A few years ago, I realized that I was thinking about dental care all wrong. Instead of listening carefully to my dentist and making the necessary changes, I assumed that he was ultimately responsible for making sure that my teeth stayed healthy. Unfortunately, I developed a few serious cavities because I failed to properly brush and floss my teeth, and I knew that it was my fault. I decided to start taking notes at my dental checkups and carefully abiding by the dentist's orders. The difference was almost miraculous. This blog is all about working with your dentist to improve your result.
Dental crowns are designed to be long-term solutions to protect teeth that have had deep drilling or other damage done to them, but sometimes problems can occur. While rare, dental crowns can sometimes fall off of a tooth due to too much damage or pressure being put on them. If this has happened to you, read this quick guide to learn what you can do to protect your tooth from further damage.
Avoid Dangerous Foods and Drinks
Whether you needed a crown because your tooth was chipped, broken, or deeply drilled into, you should avoid anything that can damage that tooth further. Your dental pulp and root may be close to the surface, which could put them at risk of damage.
To avoid harming your tooth, avoid drinking or eating anything that's too hot, cold, or acidic. If the nerve or root in your tooth is exposed, hot and cold food could potentially damage its tissues, which could mean you would need a complete tooth extraction. Acidic food can also damage sensitive tissues, so avoid anything with excess acid, like fruit, juice, vinegar-based salad dressing, and preserved or pickled foods.
Make Use of Dental Cement
If you can't get to a dentist the exact moment your crown pops off, get to a grocery store or pharmacy instead. Most grocery stores and nearly all pharmacies sell dental cement that can be used to temporarily affix dental work back into your mouth.

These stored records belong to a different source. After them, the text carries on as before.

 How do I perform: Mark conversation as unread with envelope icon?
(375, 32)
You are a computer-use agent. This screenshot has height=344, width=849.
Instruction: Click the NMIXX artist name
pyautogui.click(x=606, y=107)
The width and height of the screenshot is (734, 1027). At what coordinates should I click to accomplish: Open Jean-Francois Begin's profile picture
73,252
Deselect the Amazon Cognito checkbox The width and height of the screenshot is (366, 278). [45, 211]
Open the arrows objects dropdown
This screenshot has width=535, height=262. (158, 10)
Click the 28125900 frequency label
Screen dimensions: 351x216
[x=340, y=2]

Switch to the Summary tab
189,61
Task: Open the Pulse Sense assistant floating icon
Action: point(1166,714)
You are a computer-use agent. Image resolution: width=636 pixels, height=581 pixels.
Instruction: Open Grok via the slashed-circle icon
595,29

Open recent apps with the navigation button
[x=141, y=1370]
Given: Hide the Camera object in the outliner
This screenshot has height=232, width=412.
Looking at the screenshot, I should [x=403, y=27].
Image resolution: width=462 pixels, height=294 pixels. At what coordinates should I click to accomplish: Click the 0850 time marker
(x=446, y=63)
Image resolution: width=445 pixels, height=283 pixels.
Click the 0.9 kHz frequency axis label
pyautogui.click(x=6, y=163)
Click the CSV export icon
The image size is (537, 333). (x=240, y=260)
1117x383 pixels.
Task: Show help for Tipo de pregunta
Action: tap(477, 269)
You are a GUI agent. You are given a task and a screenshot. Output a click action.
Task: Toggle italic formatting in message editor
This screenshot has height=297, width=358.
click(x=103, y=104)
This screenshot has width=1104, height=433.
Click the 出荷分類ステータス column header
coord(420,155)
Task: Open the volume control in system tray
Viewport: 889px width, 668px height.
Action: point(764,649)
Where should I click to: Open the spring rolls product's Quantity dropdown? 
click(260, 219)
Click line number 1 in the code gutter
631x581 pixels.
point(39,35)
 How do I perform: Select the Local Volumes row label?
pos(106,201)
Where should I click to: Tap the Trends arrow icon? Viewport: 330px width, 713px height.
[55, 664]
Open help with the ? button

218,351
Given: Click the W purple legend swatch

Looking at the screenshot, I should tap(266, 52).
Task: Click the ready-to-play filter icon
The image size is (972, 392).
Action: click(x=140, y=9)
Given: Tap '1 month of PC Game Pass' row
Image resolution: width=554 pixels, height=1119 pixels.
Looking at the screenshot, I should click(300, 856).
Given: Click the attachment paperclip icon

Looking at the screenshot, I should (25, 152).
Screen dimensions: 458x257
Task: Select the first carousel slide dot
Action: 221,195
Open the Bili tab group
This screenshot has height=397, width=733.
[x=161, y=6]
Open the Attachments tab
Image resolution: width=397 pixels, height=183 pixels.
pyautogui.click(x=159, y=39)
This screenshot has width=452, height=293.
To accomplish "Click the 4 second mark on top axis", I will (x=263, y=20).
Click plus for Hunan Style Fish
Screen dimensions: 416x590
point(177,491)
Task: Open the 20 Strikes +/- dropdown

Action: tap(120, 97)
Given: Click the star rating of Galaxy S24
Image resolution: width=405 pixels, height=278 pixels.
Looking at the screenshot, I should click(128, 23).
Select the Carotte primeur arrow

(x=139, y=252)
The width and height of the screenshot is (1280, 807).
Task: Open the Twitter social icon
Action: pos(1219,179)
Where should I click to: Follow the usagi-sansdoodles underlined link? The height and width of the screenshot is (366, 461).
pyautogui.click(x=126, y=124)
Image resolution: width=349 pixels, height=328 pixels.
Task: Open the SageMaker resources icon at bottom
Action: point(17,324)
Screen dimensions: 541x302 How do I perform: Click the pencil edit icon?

After buying the dental cement, gently clean off the tooth with a soft, damp cloth to remove any debris. Apply the dental cement into the crown as directed on the package, and then place it firmly over the tooth. Follow the packaging's directions to make sure that it completely hardens in place before removing pressure.
Keep in mind that dental cement can keep your crown in place and help to protect your tooth, but only temporarily. It won't last like professional-grade dental cement does in your dentist's office, so you should still get to a dentist as soon as possible.
Once your crown is back in place, you should get to a dentist right away. If you explain your situation to your local, regular dentist, they may be able to squeeze you in for a repair on an emergency basis. Otherwise, seek out an emergency dentist that specializes in spur-of-the-moment damage and injuries to the mouth that need care right away. Doing so can help to protect your tooth from experiencing further damage.